-- start of DATA --

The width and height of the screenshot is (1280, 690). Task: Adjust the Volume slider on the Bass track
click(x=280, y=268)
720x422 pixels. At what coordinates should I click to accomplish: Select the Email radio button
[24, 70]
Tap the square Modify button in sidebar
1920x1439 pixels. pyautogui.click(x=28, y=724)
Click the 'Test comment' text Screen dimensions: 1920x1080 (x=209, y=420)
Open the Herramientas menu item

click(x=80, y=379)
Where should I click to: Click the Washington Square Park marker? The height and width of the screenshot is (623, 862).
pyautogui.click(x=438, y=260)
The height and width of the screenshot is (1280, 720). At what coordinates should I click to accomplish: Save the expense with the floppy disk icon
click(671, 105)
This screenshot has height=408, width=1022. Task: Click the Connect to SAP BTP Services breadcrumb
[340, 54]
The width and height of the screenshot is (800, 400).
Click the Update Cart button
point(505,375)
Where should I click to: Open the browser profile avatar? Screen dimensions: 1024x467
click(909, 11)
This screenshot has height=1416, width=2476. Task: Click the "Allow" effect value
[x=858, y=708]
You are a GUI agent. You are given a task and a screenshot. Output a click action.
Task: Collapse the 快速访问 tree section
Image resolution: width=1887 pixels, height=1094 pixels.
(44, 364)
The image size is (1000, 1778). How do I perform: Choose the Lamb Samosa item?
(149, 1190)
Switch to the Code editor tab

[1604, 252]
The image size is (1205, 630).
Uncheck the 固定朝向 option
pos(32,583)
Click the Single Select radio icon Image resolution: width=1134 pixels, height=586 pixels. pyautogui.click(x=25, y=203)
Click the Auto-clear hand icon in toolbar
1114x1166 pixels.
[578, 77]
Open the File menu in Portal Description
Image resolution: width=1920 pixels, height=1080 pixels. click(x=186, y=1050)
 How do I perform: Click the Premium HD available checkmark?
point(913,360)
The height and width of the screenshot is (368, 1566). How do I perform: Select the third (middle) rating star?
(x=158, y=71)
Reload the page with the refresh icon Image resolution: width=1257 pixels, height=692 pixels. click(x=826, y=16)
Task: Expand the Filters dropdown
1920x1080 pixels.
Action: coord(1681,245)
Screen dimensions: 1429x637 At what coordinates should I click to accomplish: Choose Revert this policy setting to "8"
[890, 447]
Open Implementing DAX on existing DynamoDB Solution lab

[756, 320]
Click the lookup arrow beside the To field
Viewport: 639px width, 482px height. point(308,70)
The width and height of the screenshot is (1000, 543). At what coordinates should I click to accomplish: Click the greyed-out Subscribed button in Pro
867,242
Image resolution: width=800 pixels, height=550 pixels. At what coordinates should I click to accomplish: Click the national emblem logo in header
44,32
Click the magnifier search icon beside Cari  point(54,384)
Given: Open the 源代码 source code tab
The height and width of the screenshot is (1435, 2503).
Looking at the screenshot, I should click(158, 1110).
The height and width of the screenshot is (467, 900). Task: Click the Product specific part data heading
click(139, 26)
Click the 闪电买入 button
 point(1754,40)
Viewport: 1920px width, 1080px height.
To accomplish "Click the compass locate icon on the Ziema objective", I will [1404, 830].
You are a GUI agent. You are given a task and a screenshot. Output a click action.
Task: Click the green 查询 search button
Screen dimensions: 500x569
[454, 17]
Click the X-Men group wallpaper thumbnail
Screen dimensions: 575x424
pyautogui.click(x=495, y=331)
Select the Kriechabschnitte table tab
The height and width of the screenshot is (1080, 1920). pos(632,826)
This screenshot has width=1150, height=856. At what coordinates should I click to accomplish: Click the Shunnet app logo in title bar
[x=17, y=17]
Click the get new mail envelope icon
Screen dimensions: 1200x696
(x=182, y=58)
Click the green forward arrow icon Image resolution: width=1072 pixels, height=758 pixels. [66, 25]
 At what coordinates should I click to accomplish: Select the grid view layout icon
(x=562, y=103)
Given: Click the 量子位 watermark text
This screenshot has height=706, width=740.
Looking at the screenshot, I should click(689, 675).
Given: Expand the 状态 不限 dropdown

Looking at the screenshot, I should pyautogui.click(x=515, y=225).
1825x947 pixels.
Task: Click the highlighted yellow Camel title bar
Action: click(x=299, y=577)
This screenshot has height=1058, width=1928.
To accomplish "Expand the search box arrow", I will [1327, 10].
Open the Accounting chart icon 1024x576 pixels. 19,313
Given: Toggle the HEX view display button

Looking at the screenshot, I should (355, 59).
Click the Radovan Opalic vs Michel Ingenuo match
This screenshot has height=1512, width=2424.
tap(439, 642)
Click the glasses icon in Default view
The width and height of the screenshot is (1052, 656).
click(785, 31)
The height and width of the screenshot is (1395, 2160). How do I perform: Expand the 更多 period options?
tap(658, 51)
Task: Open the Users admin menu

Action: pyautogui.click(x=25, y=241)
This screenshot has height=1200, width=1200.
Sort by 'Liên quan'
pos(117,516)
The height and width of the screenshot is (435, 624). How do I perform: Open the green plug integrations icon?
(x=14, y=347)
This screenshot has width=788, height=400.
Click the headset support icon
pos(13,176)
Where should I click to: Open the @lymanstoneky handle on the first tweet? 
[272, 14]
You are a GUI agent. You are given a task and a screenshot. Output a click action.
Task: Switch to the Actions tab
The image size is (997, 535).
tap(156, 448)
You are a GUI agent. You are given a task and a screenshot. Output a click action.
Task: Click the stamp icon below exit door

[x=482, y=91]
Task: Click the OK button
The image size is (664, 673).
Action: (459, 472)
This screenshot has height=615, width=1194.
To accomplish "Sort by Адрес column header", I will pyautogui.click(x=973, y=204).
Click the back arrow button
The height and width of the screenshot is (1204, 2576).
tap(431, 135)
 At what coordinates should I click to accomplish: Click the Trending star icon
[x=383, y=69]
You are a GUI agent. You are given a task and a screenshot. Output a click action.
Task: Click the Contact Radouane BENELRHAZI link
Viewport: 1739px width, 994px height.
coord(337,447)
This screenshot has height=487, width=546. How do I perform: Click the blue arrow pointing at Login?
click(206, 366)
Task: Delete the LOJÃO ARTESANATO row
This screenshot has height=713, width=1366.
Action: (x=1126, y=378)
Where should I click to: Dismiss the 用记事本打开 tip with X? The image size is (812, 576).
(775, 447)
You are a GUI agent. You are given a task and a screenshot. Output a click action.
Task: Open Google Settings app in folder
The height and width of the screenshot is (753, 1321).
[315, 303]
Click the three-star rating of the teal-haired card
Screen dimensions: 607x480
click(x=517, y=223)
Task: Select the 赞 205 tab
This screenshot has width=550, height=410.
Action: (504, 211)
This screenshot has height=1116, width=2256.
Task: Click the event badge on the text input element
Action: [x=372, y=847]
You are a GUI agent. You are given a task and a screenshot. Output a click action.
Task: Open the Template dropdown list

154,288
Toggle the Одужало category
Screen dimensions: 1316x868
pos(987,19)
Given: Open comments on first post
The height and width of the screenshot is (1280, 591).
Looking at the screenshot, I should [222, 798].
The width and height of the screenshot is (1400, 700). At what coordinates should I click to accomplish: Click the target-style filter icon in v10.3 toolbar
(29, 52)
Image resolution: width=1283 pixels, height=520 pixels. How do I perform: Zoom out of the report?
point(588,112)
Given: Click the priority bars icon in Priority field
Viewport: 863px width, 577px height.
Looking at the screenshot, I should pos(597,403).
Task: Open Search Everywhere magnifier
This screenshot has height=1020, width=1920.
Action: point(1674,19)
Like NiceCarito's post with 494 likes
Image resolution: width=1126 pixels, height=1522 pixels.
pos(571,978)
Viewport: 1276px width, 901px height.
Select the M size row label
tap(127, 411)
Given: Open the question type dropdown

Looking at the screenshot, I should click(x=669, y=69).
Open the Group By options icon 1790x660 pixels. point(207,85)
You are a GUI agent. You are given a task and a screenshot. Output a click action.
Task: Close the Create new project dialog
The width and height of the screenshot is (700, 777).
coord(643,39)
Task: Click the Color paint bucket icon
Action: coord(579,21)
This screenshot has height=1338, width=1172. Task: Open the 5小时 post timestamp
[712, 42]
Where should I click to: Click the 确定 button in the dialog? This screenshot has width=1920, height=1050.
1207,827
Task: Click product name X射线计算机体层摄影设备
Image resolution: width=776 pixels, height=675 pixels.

-- end of DATA --

| WRITTEN REQUEST |
Duplicate the lines from the one that contains "This screenshot has height=615, width=1194." through the one that contains "tap(431, 135)", both included.

| WRITTEN SOLUTION |
This screenshot has height=615, width=1194.
To accomplish "Sort by Адрес column header", I will pyautogui.click(x=973, y=204).
Click the back arrow button
The height and width of the screenshot is (1204, 2576).
tap(431, 135)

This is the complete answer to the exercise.